[start Exercise input]
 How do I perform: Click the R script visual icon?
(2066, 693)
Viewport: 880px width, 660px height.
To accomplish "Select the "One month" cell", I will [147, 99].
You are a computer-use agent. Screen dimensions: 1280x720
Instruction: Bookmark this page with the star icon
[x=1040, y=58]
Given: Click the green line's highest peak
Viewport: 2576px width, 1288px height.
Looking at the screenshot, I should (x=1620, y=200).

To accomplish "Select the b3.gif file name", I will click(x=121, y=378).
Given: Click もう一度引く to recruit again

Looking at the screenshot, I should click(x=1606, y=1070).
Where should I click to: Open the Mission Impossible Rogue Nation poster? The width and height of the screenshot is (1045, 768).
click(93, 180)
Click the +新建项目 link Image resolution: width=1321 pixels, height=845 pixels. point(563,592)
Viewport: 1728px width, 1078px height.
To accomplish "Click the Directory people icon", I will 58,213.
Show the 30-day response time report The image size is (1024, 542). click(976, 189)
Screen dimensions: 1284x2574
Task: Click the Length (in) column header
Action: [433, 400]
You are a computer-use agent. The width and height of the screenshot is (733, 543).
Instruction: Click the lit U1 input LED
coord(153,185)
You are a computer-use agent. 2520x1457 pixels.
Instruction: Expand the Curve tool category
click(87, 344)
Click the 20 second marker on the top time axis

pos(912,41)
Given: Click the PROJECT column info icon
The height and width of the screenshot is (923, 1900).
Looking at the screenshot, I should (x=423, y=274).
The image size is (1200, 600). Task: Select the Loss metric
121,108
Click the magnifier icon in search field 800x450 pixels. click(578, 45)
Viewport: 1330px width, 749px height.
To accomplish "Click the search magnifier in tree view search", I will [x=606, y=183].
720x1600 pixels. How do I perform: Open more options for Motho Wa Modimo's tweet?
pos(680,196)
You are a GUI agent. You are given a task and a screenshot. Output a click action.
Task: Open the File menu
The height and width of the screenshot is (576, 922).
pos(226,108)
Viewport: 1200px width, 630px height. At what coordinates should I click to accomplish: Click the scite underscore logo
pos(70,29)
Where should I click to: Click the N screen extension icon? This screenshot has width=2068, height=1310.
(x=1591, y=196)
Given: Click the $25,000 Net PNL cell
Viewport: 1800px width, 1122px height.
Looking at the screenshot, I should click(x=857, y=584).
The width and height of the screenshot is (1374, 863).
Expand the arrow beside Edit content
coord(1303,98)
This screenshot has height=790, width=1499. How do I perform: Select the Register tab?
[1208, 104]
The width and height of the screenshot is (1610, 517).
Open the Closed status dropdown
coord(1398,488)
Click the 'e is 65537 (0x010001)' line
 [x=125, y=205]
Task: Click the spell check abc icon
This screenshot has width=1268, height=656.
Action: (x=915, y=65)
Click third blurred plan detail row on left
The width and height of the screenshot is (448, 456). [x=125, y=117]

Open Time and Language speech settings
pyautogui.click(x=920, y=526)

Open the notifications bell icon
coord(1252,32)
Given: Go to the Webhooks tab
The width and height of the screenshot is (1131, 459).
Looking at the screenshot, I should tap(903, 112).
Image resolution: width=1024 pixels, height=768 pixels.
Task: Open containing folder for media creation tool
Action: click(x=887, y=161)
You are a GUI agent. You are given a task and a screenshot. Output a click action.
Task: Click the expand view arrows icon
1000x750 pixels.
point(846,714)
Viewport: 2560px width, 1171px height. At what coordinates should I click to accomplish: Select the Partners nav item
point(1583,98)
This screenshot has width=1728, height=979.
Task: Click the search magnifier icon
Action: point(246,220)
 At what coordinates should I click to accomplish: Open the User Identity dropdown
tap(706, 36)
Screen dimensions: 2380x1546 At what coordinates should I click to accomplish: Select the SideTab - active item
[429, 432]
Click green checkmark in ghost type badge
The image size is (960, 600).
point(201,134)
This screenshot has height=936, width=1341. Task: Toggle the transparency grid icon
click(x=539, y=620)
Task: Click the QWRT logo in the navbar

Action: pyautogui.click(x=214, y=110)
[end Exercise input]
• _Exercise task_: Copy the stretch of the material from the line containing "You are a computer-use agent. The" through the line containing "pos(226,108)", reproducing each line character for character.

• _Result of the task_:
You are a computer-use agent. The width and height of the screenshot is (733, 543).
Instruction: Click the lit U1 input LED
coord(153,185)
You are a computer-use agent. 2520x1457 pixels.
Instruction: Expand the Curve tool category
click(87, 344)
Click the 20 second marker on the top time axis

pos(912,41)
Given: Click the PROJECT column info icon
The height and width of the screenshot is (923, 1900).
Looking at the screenshot, I should (x=423, y=274).
The image size is (1200, 600). Task: Select the Loss metric
121,108
Click the magnifier icon in search field 800x450 pixels. click(578, 45)
Viewport: 1330px width, 749px height.
To accomplish "Click the search magnifier in tree view search", I will [x=606, y=183].
720x1600 pixels. How do I perform: Open more options for Motho Wa Modimo's tweet?
pos(680,196)
You are a GUI agent. You are given a task and a screenshot. Output a click action.
Task: Open the File menu
The height and width of the screenshot is (576, 922).
pos(226,108)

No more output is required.